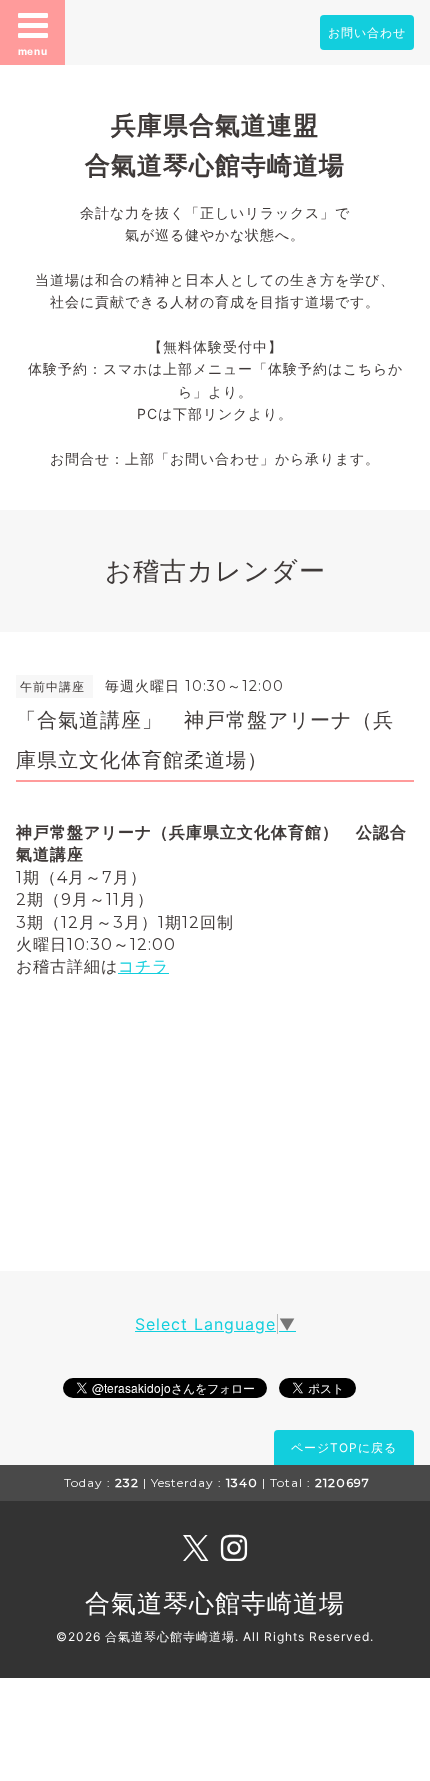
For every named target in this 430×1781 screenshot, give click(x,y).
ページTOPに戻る (344, 1447)
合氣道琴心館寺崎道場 (215, 1603)
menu (33, 51)
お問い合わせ (367, 32)
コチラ (143, 966)
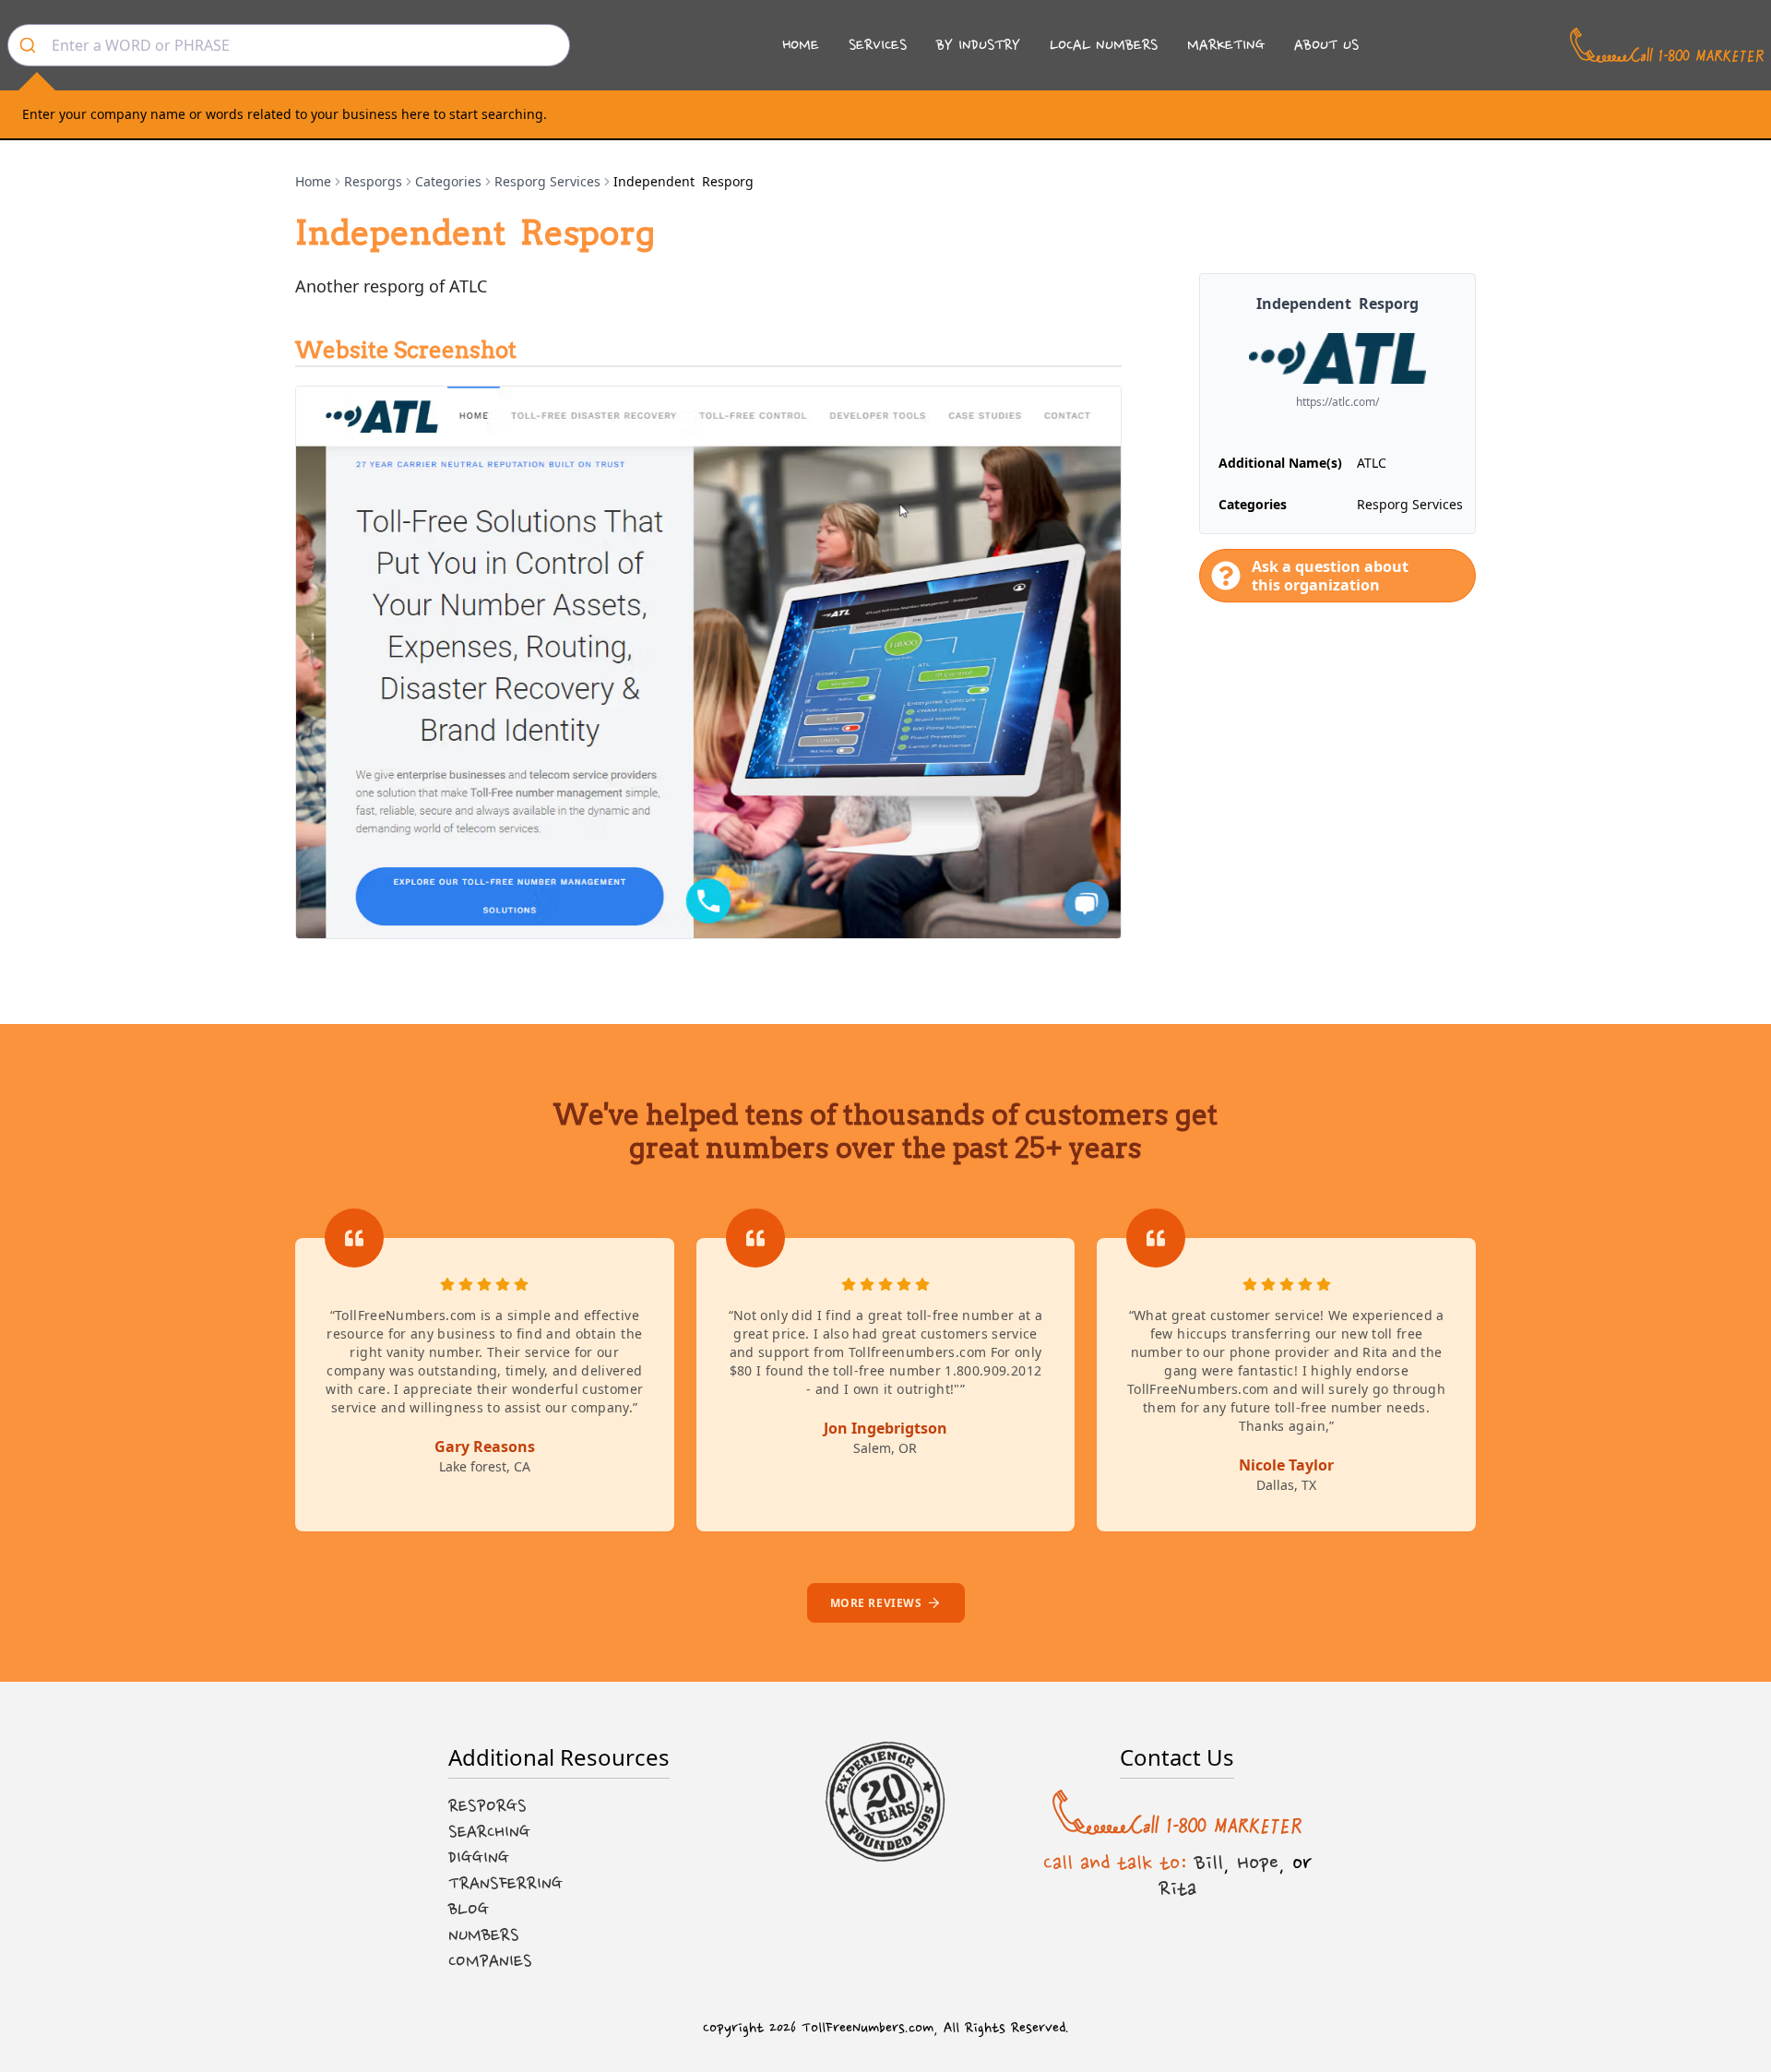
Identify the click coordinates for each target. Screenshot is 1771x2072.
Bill (1209, 1862)
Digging (478, 1858)
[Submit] (30, 45)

WHAT YOU NEED TO DO
Send back every record exactly as it stands, except the pictures.

EXERCISE RESULT
For every named target in this 430×1781 screenshot, give click(x,y).
ページTOPに戻る (344, 1447)
合氣道琴心館寺崎道場 (215, 1603)
menu (33, 51)
お問い合わせ (367, 32)
コチラ (143, 966)
Identify the click coordinates for each target. Screenshot is 1771x2072.
Bill (1209, 1862)
Digging (478, 1858)
[Submit] (30, 45)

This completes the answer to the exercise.